Instructions to follow: Whatever lies between the line that holds "Click the Voting" and the final line of the records below, both included, should be repeated exactly; leave out the pictures and add nothing.

..........

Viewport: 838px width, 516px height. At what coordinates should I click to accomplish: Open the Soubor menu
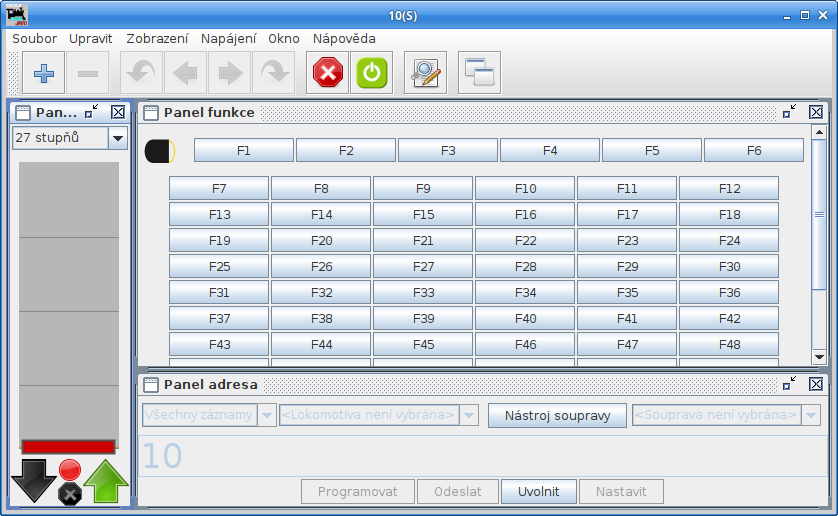pos(34,38)
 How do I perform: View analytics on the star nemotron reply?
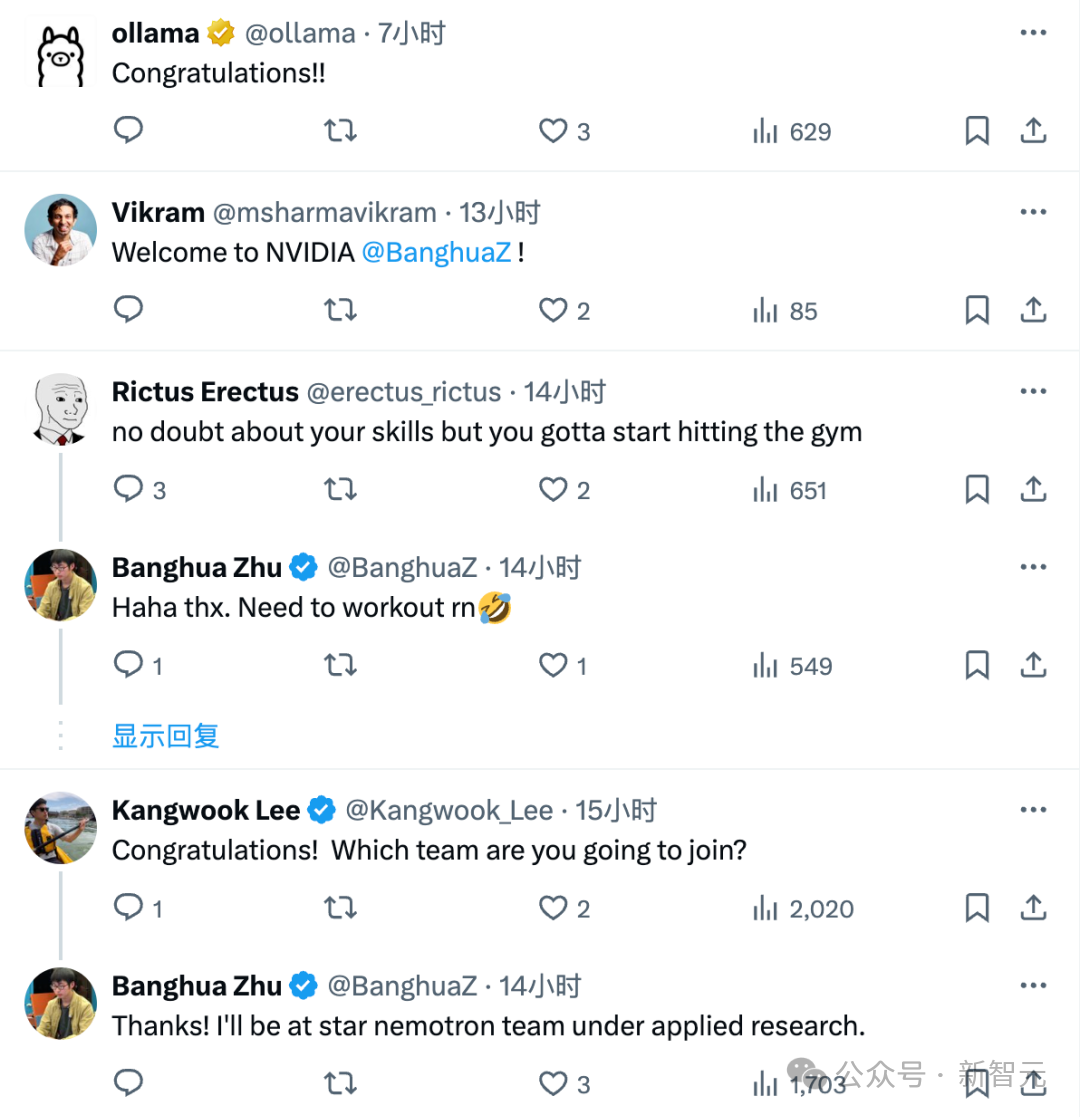pos(765,1083)
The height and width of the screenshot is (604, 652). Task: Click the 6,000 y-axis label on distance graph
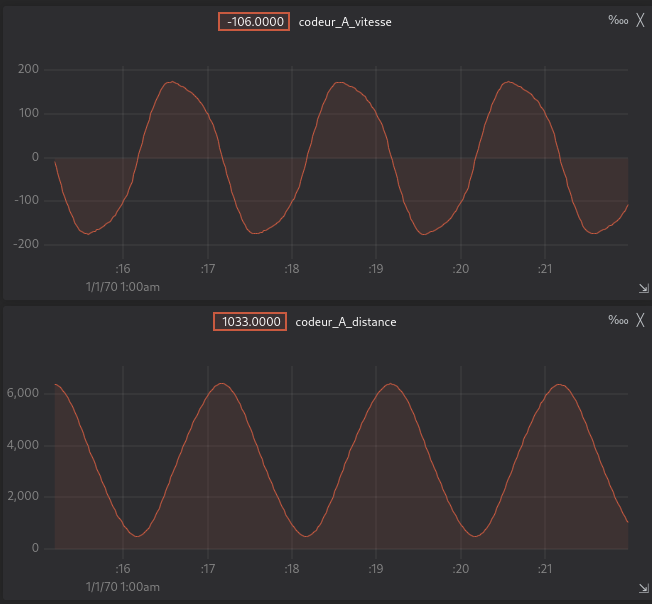23,393
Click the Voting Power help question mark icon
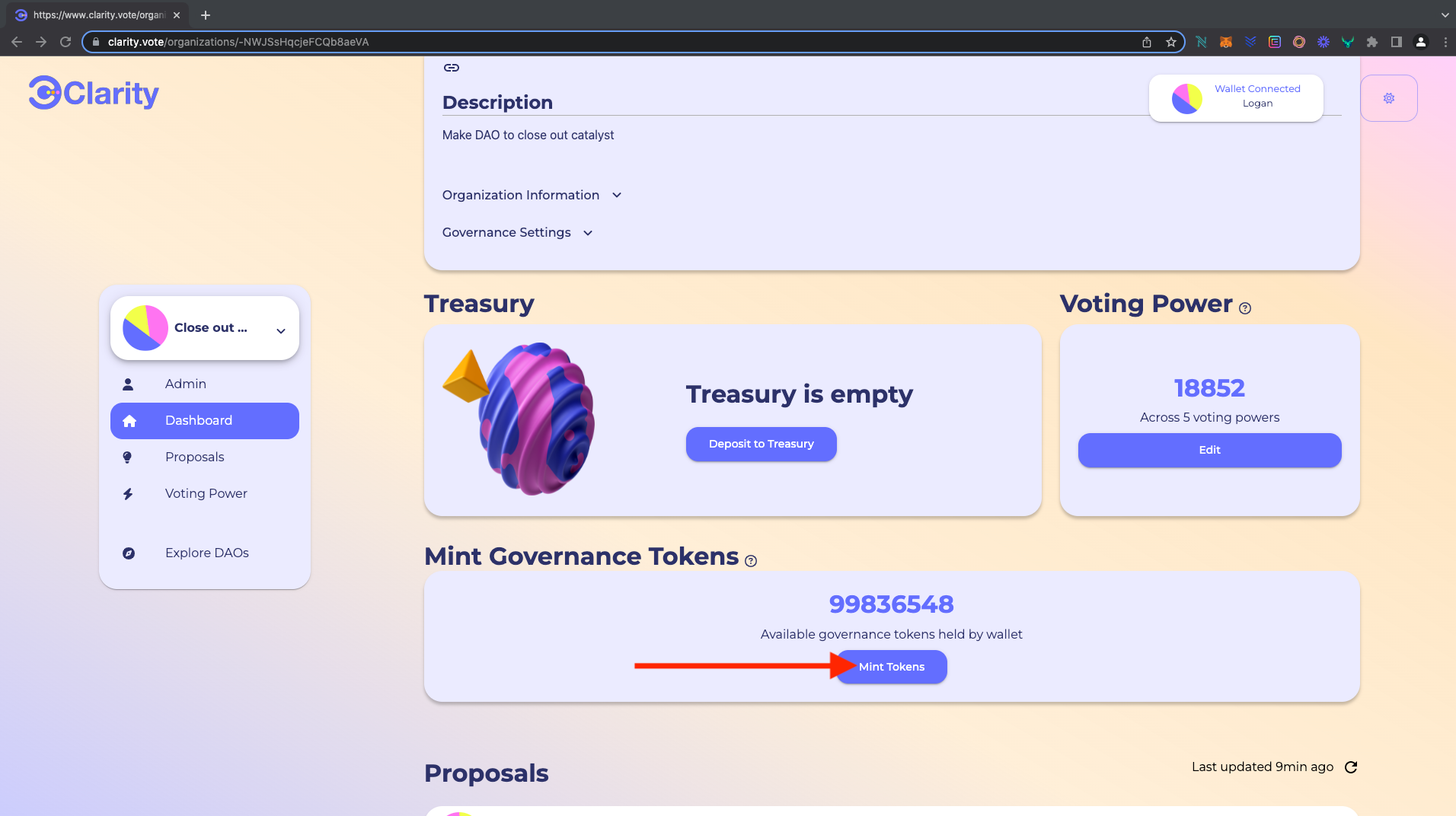1456x816 pixels. 1245,308
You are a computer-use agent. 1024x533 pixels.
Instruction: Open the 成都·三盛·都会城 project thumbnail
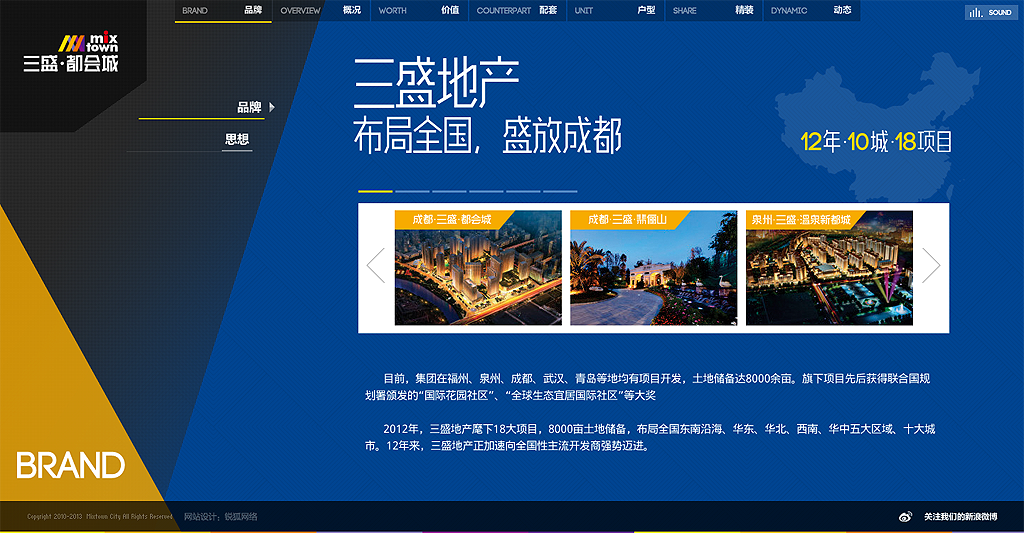pos(478,268)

..........

Task response:
Click the Voting Power help question mark icon
1456x816 pixels. 1245,308
You are a computer-use agent. 1024x533 pixels.
Instruction: Open the 成都·三盛·都会城 project thumbnail
pos(478,268)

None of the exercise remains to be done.